The detergent brand will not let Charlie Day rest. Nor will it let up on the cross-promotion. Day's thrown into 1984, where Wonder Woman tells him to lay off the laundry. Why is Day washing his shirt, stained in 2020, in a mall, 36 years earlier? Will these ads ever make sense? Maybe in the fourth quarter.
Amazon Alexa
Amazon's Alexa voice assistant has only been around since 2014, and yet it feels like she's been answering our questions and recording our conversations forever. She's so omnipresent that Ellen DeGeneres wondered in this ad what people did before Alexa was around (but c'mon Ellen, 2014 really wasn't that long ago). Without Alexa, she imagines, Victorian maids threw flames out windows.

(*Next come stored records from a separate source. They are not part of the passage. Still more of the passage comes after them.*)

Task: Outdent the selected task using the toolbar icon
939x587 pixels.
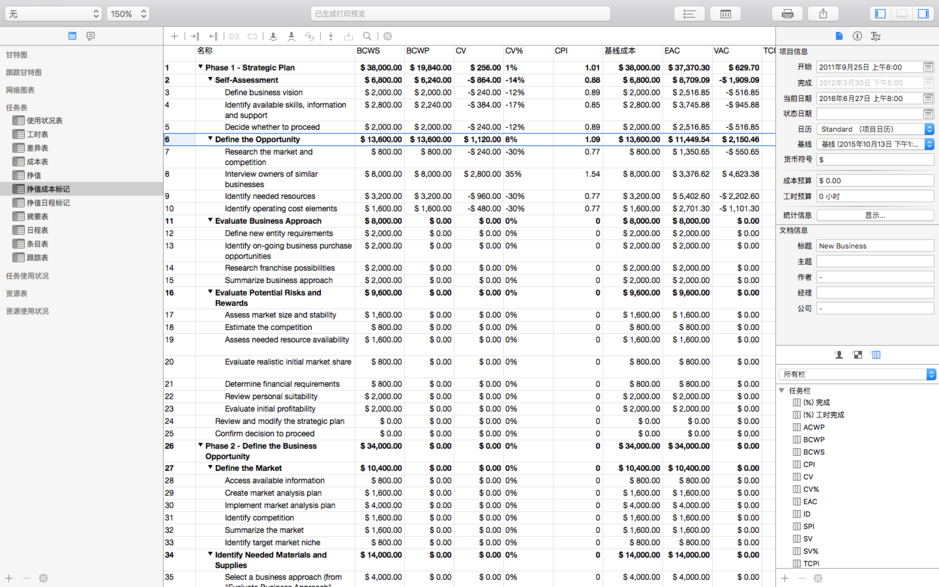Action: click(214, 36)
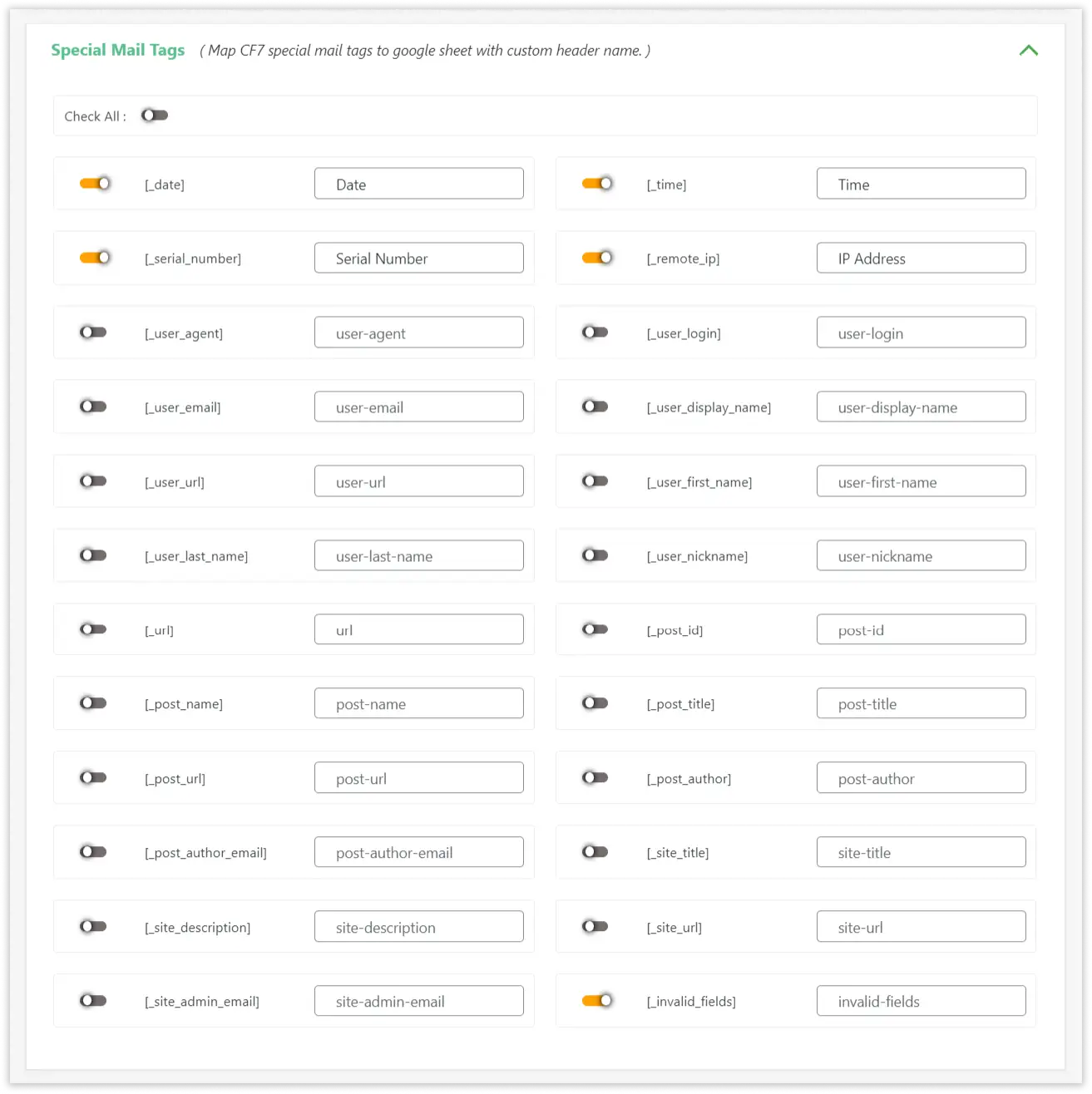Enable the Check All toggle
The height and width of the screenshot is (1094, 1092).
point(154,116)
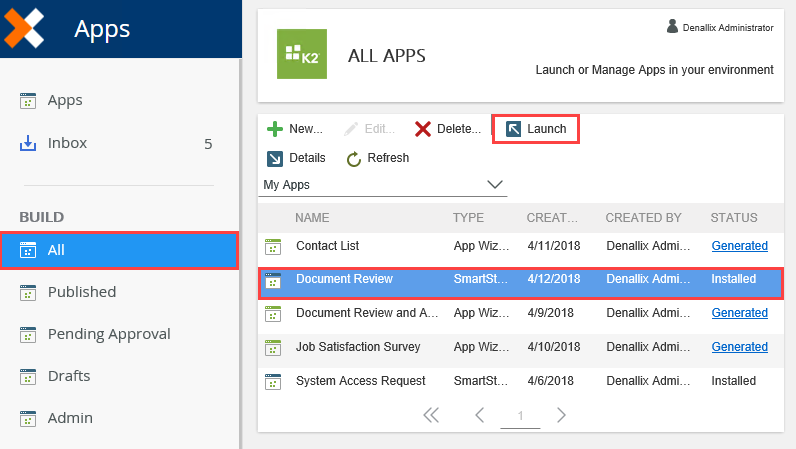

Court jesters were left to think up their own jokes. President Richard Nixon's assistant didn't delete those tapes. It all ends with -- what else? -- a pan flute rendition of an Usher song. Amazon got absurd.
Kia
Las Vegas Raiders running back Josh Jacobs got his Super Bowl airtime in a commercial for the new Kia Seltos. He confronts his younger self and tells him it's hard to grow up homeless -- but to believe in himself and his worth to see who he'd grow up to be. If his NFL career is any indication, he did all right.